2021 : Erdogan sur le fil du rasoir

Déception de son électorat, confiance perdue de ses alliés traditionnels, Recep Tayyip Erdogan semble impuissant face à sa chute de popularité. En interne comme sur la scène internationale, 2021 s’annonce critique pour le président turc. En dépit du succès de ses drones télépilotés “made in Turkey” envoyés en renfort en Syrie, Lybie et dans le Haut-Karabakh, le nouveau chef militaire en disgrâce semble de plus en plus isolé suite à une série de décisions l’ayant desservi. L’achat du système de missiles antiaériens S-400 à la Russie, pays ennemi de l’OTAN, lui a valu des sanctions du Congrès américain. L’Union Européenne menace à son tour de représailles si les opérations turques en méditerranée orientale devaient se poursuivre.

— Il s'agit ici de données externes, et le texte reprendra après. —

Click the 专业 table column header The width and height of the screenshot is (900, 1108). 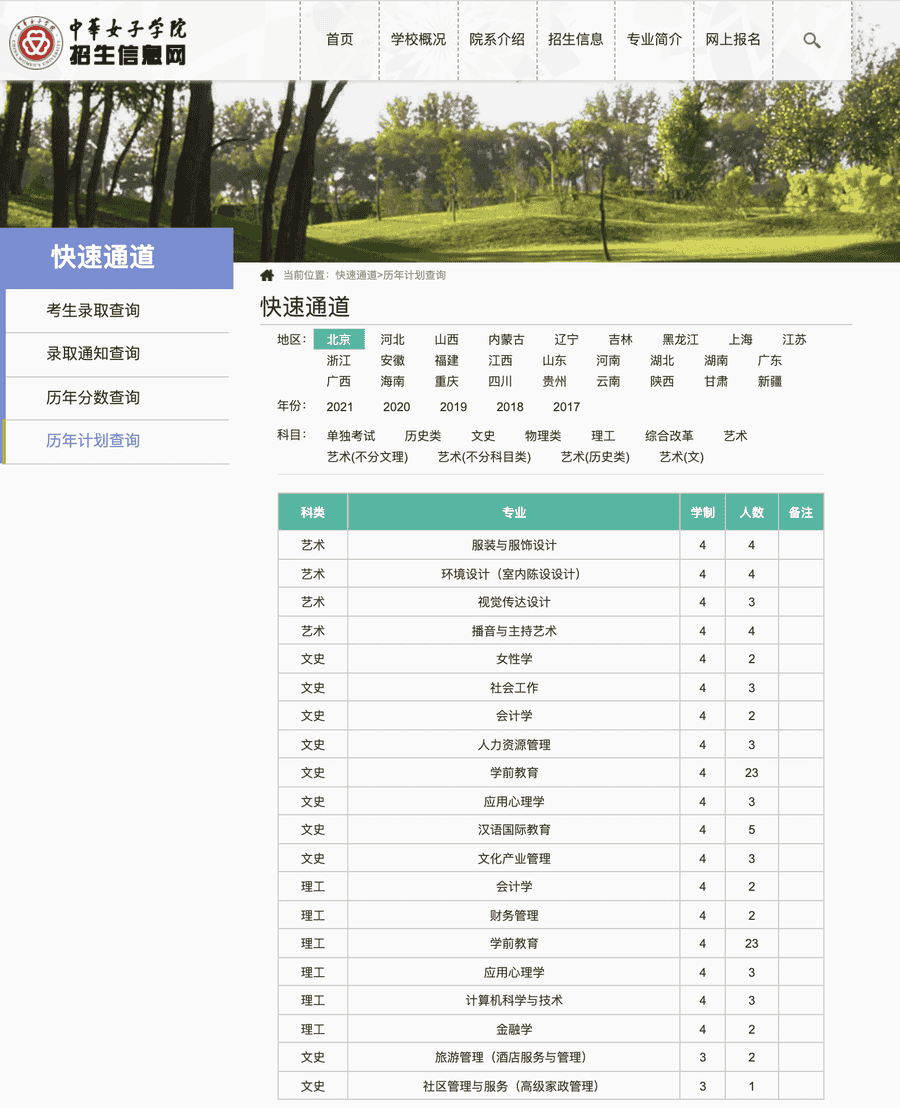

En décembre 2020, Mike Pompeo, le secrétaire d’état américain sur le point de quitter ses fonctions à la fin du mandat de Donald Trump, a enjoint Erdogan de “revenir à un comportement d’allié” et a reproché à la Turquie via le ministre turque des affaires étrangères Mevlüt Çavusoglu, d’avoir envoyé des mercenaires en Syrie, en Lybie et dans le Haut-Karabakh. Le géo-politologue Jean Sylvestre Mongrenier qualifie le nouveau tournant stratégique de la Turquie de tentative de positionnement en “puissance révisionniste”.

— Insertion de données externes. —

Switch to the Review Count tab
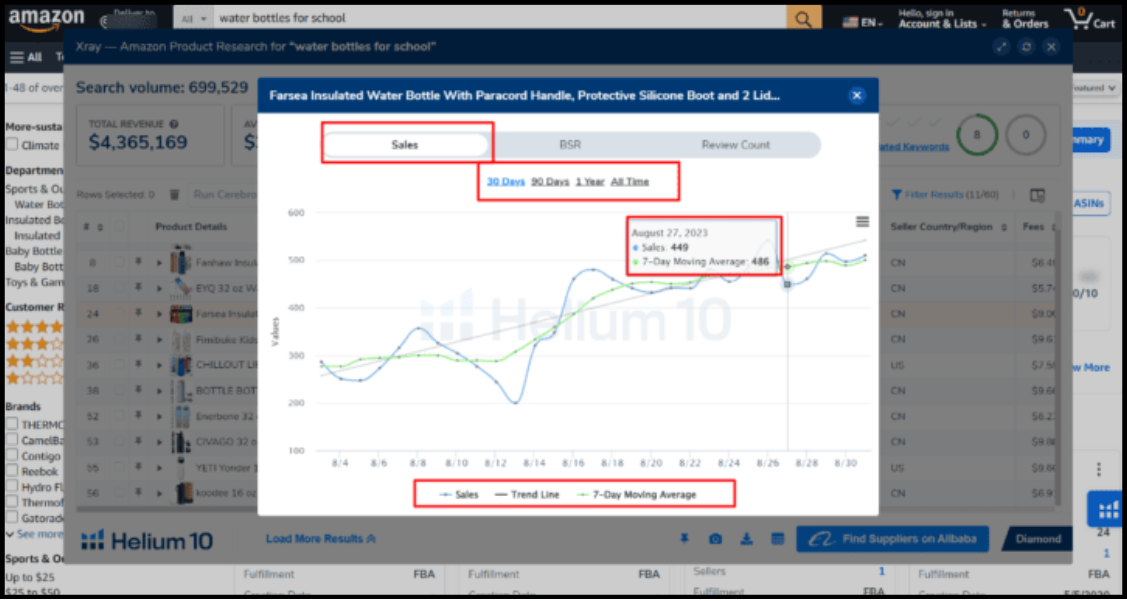tap(735, 145)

A Bruxelles comme à Washington, les alliés appellent à moins d’indulgence envers les écarts du président turque. En effet, jusque là, seul Emmanuel Macron avait osé dénoncer les agissements de Recep Erdogan en évoquant “la mort cérébrale de l’Otan” dans The Economist. Mais depuis la décision de la Turquie en octobre de tester les batteries des missiles russes antiaériens s-400, les américains sont également montés au créneau.

Des changements sont attendus avec l’arrivée de Joe Biden. Le nouveau président des Etats-Unis moins accommodant que Donald Trump risque de mettre en œuvre des sanctions qui porteraient un grand préjudice à l’industrie de défense turque, encore dépendante de la technologie américaine, notamment en ce qui concerne les moteurs des futurs engins des grands projets militaires nationaux tels que l’avion de combat TF-X, l’avion d’entraînement Hurjet l’hélicoptère d’attaque T-129.

La seule option laissée à Erdogan pour éviter ces sanctions qui s’avèreraient très compromettantes pour son industrie de l’armement, est de renoncer à l’activation des antimissiles russes S-400. Cette issue, loin de plaire au président turc, pourrait néanmoins représenter un point de départ pour ouvrir les négociations avec l’administration Biden en vue d’un éventuel compromis entre les Etats-Unis et la Turquie, bien que la versatilité et l’imprévisibilité d’Erdogan en fait douter plus d’un. A ce stade tous les scénarios sont envisageables.

En interne, avec des investissements étrangers en berne, un pouvoir d’achat ayant baissé de plus de 40% au cours de ces dernières années, une chute drastique dans les sondages, à 2 ans des élections présidentielles et législatives, il est plus qu’évident que le président Erdogan n’a plus le vent en poupe.